A co-operative evaluation of different methods of detecting BCR-ABL kinase domain mutations in patients with chronic myeloid leukemia on second-line dasatinib or nilotinib therapy after failure of imatinib

Abstract

Background: Various techniques have been employed to detect BCR-ABL kinase domain mutations in patients with chronic myeloid leukemia who are resistant to imatinib. This has led to different reported frequencies of mutations and the finding of a heterogeneous pattern of individual mutations.

Design and methods: We compared direct sequencing alone and in combination with denaturing high-performance liquid chromatography and two high-sensitivity allele-specific oligonucleotide polymerase chain reaction approaches for analysis of BCR-ABL mutations in 200 blinded cDNA samples prior to and during second-line dasatinib or nilotinib therapy in patients with chronic myeloid leukemia in whom imatinib treatment had failed.

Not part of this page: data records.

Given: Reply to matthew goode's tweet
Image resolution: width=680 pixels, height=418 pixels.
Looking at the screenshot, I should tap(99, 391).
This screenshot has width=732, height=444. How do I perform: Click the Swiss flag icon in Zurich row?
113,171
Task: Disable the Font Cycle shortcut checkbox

Results: One hundred and fourteen mutations were detected by both direct sequencing alone or in combination with high performance liquid chromatography and 13 mutations were additionally detected by the combined technique. Eighty of 83 mutations (96%) within a selected panel of 11 key mutations were confirmed by both allele-specific oligonucleotide polymerase chain reaction techniques and 62 mutations were identified in addition to those detected by combined liquid chromatography and direct sequencing, indicating the presence and a high prevalence of low-level mutations in this cohort of patients. Furthermore, 125 mutations were detected by only one allele-specific oligonucleotide polymerase chain reaction technique. Pre-existing mutations were traceable 4.5 months longer and emerging clones were detectable 3.0 months earlier by allele-specific oligonucleotide polymerase chain reaction than by direct sequencing together with liquid chromatography.

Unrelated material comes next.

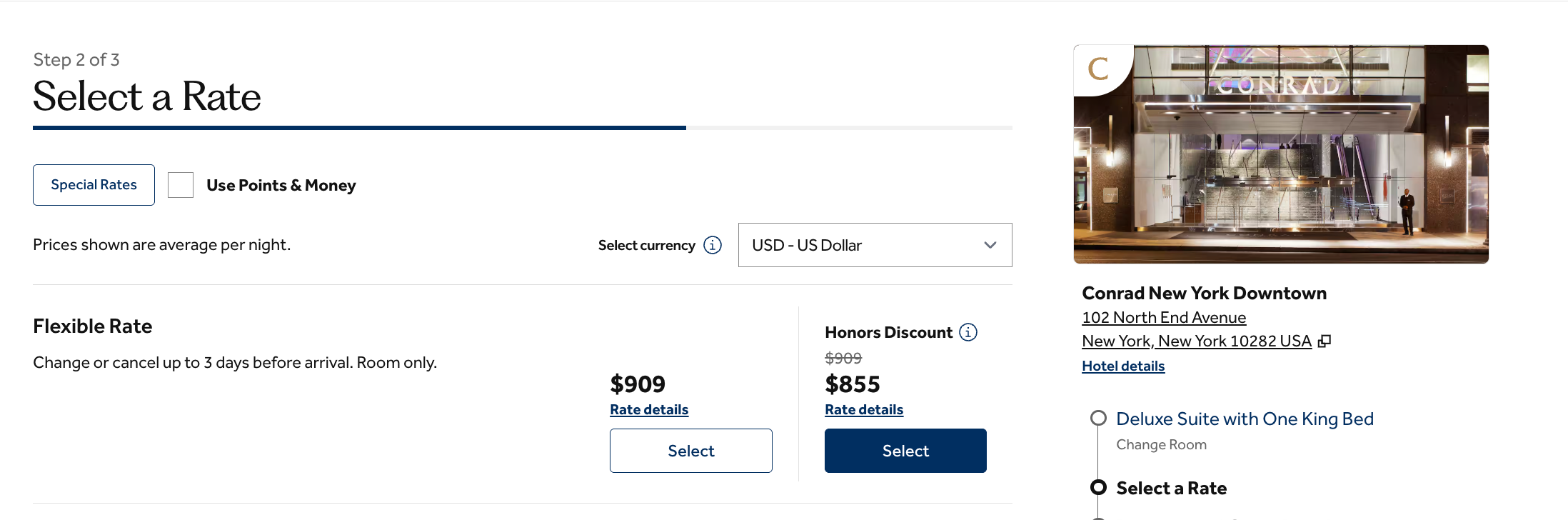
Task: Click the select currency info icon
Action: (713, 245)
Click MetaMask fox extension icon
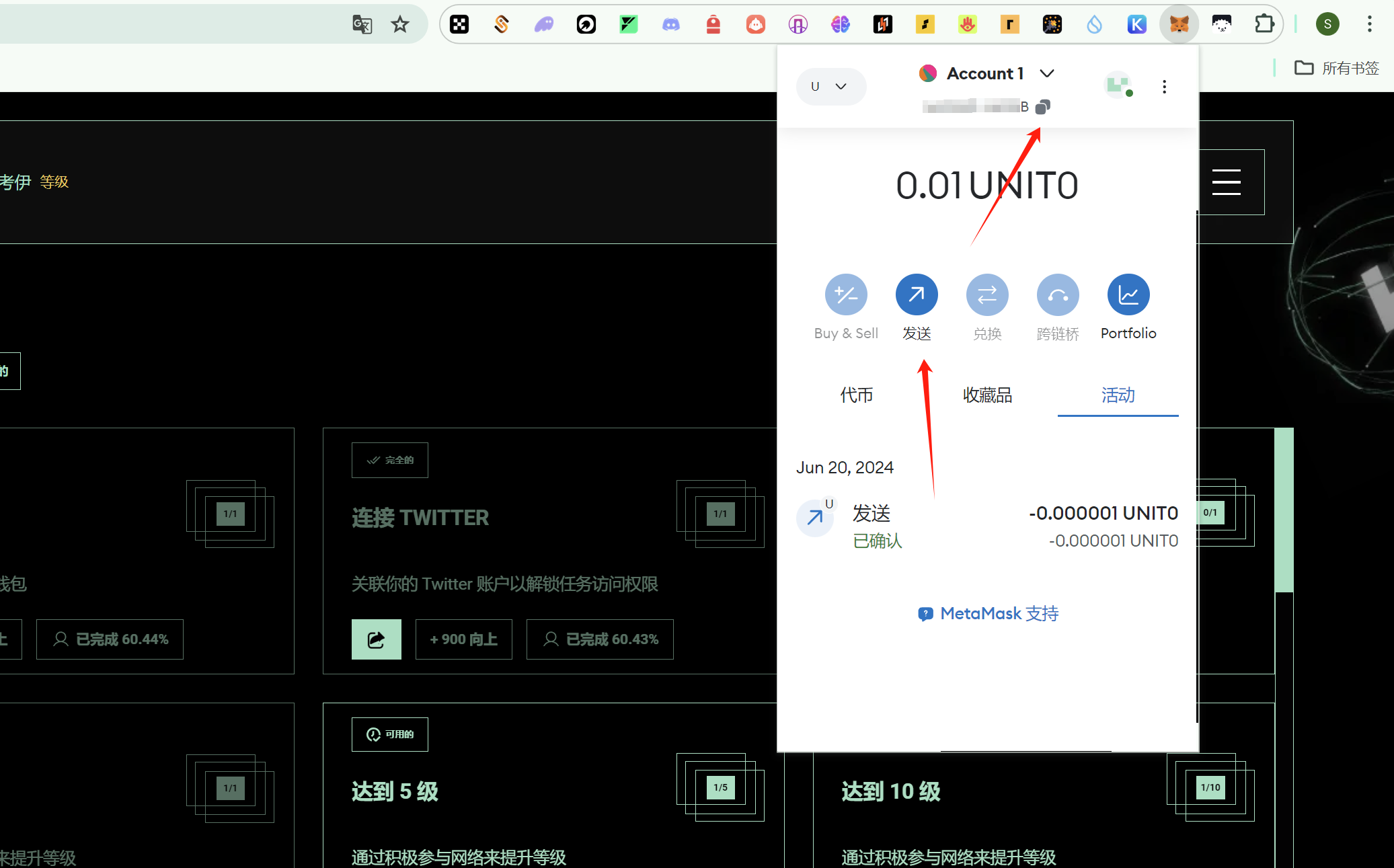 [1179, 25]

Conclusions: Our results suggest that denaturing high performance liquid chromatography combined with direct sequencing is a reliable screening technique for the detection of BCR-ABL kinase domain mutations. Allele-specific oligonucleotide polymerase chain reaction further increases the number of detected mutations and indicates a high prevalence of mutations at a low level. The clinical impact of such low-level mutations remains uncertain and requires further investigation. Allele-specific oligonucleotide polymerase chain reaction allows detection of defined mutations at a lower level than does denaturing high performance liquid chromatography combined with direct sequencing and may, therefore, provide clinical benefit by permitting early reconsideration of therapeutic strategies.

Figure 1.

Comparison of the number of mutations detected by the four different mutation analysis methods (for a panel of 11 key mutations). In total, 200 blinded cDNA samples prior to and during second-line TKI therapy were simultaneously analyzed by all techniques. Differences between direct sequencing and D-HPLC/DS were not statistically significant. For Y253H, E255K, T315I, and F317L, statistically significant differences were observed between D-HPLC/DS and both ASO methods. Numbers over the bars indicate p values in cases of statistically significant differences, as obtained by Fisher’s exact test.

Figure 2.

(A) Comparison of both ASO PCR methods for high-level mutations (i.e. mutations which were also detected by D-HPLC/DS). Eighty of 83 high-level mutations (96%) were independently detected by both ASO methods. Hatched areas correspond to mutations which were detected by both ASO methods in the same sample. ARMS detected one G250E mutation which was not detected by L-PCR and L-PCR revealed one F317L mutation which was not detected by ARMS. (B) Comparison of both ASO PCR methods for low-level mutations (i.e. mutations which were not detected by D-HPLC/DS). Sixty-two of 187 low-level mutations (33%) were independently detected by both ASO techniques (hatched areas). Forty-eight low-level mutations were detected by ARMS only and 77 by L-PCR only. L-PCR detected statistically significantly more T315I low-level mutations than did ARMS (p<0.0001).

Figure 3.

Evaluation of the diagnostic window for emerging drug-resistant clones and follow-up of pre-existing clones as obtained by ASO PCR versus D-HPLC/DS. A total of 15 mutant clones emerged and 10 pre-existing clones disappeared as detected by D-HPLC/DS over a 12-month period of second-line TKI treatment. Detection of these clones by ASO PCR was compared to that by D-HPLC/DS in serial samples. For individual mutations the respective median differences (months) compared to D-HPLC/DS are illustrated by bars. ASO PCR detected emerging mutations a median of 3.0 months earlier and traced pre-existing mutations 4.5 months longer than D-HPLC/DS.